I was thinking by using validation but not quite sure how to go with it. Please list some papers or ideas on how. This is for multi class problem (using one vs all approach). I think each class/category has its own speed in converging to a good strong classifier hence would need different number of weak classifiers to avoid overfitting.
You could use a hold-out validation set. Break your training data into two pieces, which we'll call the training and validation sets.
Run AdaBoost on the training set.
After each iteration of AdaBoost where a new weak classifier is generated, run the meta-classifier comprised of all currently created weak classifiers on the validation set.
If the performance on the validation set has dropped relative to the performance in the previous iteration, stop and use the meta-classifier from the previous iteration as your final classifier.

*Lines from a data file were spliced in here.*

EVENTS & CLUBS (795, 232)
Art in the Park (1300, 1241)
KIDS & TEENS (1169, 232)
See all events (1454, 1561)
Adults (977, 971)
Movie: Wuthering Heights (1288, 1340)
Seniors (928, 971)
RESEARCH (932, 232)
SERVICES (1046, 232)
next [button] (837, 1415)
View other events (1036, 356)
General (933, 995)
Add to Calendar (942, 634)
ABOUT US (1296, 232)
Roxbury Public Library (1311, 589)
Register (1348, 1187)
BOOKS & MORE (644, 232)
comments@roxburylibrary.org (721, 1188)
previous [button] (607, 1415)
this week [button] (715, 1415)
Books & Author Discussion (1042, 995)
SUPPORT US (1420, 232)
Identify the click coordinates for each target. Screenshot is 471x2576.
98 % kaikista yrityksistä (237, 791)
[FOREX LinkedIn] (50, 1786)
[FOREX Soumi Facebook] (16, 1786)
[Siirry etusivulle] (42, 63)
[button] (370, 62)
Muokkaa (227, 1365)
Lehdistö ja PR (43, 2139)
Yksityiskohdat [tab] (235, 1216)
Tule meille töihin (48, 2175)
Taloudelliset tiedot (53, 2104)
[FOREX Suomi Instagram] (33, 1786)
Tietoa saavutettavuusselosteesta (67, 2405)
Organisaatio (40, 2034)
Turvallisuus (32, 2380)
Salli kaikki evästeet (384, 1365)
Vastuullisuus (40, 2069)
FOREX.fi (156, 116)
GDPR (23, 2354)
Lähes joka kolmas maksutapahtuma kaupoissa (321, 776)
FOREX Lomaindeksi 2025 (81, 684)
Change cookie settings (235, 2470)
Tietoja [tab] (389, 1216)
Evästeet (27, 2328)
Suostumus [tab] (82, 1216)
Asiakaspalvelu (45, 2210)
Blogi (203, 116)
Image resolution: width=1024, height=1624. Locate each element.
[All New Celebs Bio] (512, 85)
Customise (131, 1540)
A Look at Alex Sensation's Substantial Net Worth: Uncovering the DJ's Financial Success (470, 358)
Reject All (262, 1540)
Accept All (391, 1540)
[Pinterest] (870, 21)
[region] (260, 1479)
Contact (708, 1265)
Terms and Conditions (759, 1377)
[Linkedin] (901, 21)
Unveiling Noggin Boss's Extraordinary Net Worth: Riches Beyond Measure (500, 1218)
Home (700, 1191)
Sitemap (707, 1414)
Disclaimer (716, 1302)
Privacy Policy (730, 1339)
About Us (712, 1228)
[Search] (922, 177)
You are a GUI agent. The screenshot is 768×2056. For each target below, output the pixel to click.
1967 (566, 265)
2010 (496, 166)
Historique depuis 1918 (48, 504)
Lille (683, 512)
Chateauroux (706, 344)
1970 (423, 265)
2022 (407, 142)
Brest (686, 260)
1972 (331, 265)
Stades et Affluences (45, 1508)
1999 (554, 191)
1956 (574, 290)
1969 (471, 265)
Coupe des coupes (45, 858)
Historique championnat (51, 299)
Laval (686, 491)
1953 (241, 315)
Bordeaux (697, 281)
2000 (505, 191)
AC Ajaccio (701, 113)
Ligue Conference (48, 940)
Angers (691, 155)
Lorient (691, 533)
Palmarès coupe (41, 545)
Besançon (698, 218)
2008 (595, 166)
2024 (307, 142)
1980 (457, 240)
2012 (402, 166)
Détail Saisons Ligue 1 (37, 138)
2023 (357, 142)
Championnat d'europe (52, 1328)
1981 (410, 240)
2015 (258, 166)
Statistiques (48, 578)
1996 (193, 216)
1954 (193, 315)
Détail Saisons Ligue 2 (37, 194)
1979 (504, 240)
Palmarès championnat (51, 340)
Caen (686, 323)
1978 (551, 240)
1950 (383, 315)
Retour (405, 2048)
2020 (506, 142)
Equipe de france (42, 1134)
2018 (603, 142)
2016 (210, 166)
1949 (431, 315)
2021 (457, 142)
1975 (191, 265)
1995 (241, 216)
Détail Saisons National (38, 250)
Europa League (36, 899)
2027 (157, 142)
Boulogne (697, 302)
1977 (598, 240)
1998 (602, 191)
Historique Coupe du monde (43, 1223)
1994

Or, if you're worried about local optima, just stop if it is much worse (whatever much means) than the best classifier you've seen so far.
Importantly, this approach will reduce the amount of training data available to you. There will be a trade off between reducing over-fitting (by taking a large, and thus representative, sample for the validation set), and under-fitting (since if your classifiers have less data to work with, they may not be able to learn all the patterns in the set).
Thus, picking the proper size of validation set is non-trivial. Some important considerations though:
If your data has class imbalance (which it will since you're doing 1 v. all classification), your validation and training sets must be selected in a way which preserves something like the desired class balances – if you put all the minority class exemplars in one of the two sets, things aren't going to work.
If data limitations are an issue, and you are considering up/down sampling the classes, then make sure you partition off the validation set before doing so.